The data acquisition process prioritized capturing a broad spectrum of environmental conditions, encompassing diverse lighting scenarios, angles of view, and background elements, such as leaves, weeds, and soil. This diversity is crucial for improving the model’s generalization ability and applicability in real-world conditions. Each image was accompanied by rich metadata, including environmental temperature, precise location, and timestamp, providing valuable context for subsequent analysis and model training. Figure 2 shows representative samples of the various tomato diseases in the dataset, visually illustrating the characteristics and complexity of different diseases.

Figure 2

Figure 2. Shows five samples of the various tomato diseases in the dataset: (A) Late blight (B) Early blight (C) Gray mold (D) Leaf mold (E) Health.

Our dataset reflects the natural distribution of disease occurrence in actual agricultural environments, thus exhibiting significant class imbalance.

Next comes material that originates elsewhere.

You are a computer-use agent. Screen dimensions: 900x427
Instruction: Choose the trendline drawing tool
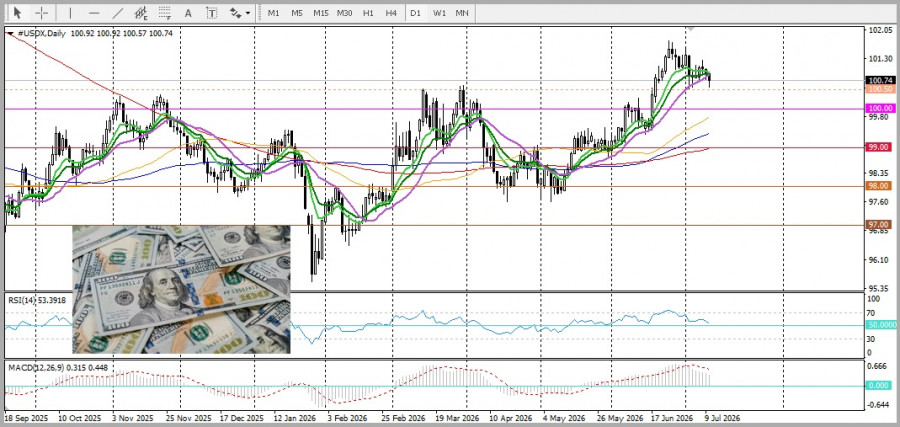[x=118, y=13]
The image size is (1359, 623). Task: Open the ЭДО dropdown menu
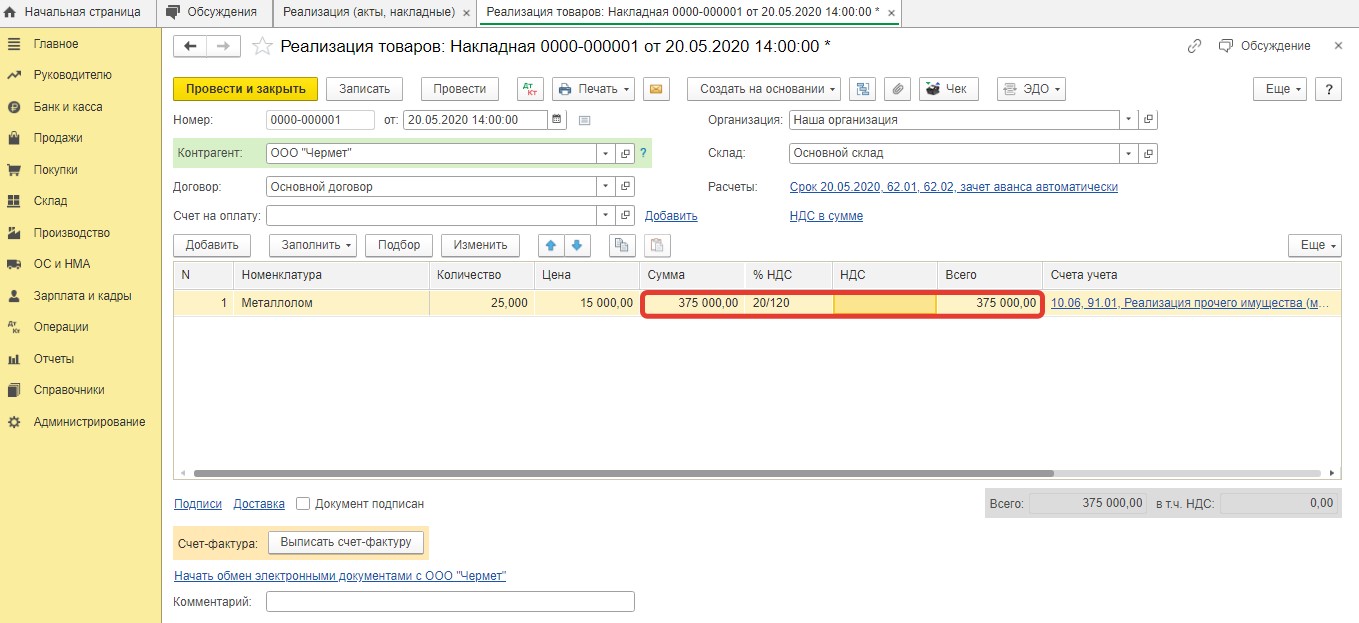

Table 2 details the sample count for each category and its proportion in the overall dataset.

Table 2

Table 2. Sample count for each category of our dataset.

This imbalanced distribution reflects the relative frequency of various diseases in actual agricultural production, providing us with a realistic challenge scenario. In particular, the sample sizes for leaf mold and gray mold are notably smaller than other categories, highlighting the importance and difficulty of identifying rare diseases in practical applications.

To address the dataset’s class imbalance, we employed a stratified random sampling technique. This method ensured that the distribution of each category in the training, validation, and testing sets accurately mirrored the original dataset. A detailed breakdown of the dataset division is provided in Table 3.

Table 3

Table 3. Dataset division.

This division method ensures that each subset contains balanced representations of all categories while preserving the imbalanced characteristics of the original dataset, contributing to stable performance and reliable evaluation of the model in real-world scenarios.

3.2 Data annotation

Accurate data annotation is indispensable for guaranteeing the efficacy of model training. This research employed the widely utilized open-source annotation tool Labellmg to prepare data for object detection purposes. The annotation process is visually depicted in Figure 3.

Figure 3

Figure 3. Data Annotation Process. Using LabelImg tool for disease area annotation. Example of generated VOC format XML file.

3.3 Data augmentation

Given the dataset’s uneven distribution, we implemented focused data augmentation techniques designed to address class imbalance concerns and bolster the model’s capacity to identify uncommon classes.

3.3.1 Offline data augmentation

To improve model generalization and mitigate overfitting, this study performed data augmentation on the training set. When selecting data augmentation methods, we paid special attention to preserving key disease features while avoiding unnecessary distortions. We adopted more aggressive offline data augmentation strategies for categories with fewer samples (such as leaf mold and gray mold). Table 4 outlines the offline augmentation methods and their parameters applied to different categories.

Table 4

Table 4. Offline data augmentation methods (for different categories).

Figure 4 demonstrates the effects of four image processing techniques. Through this strategy, we significantly increased the sample size of rare categories while maintaining the overall diversity of the dataset. This approach helps balance the performance across categories, especially improving the model’s ability to recognize relatively rare diseases such as leaf mold and gray mold.

Figure 4

Figure 4. Offline data augmentation examples. (A) Original image; (B) Horizontal flip; (C) Vertical flip; (D) Small angle rotation; (E) Brightness adjustment.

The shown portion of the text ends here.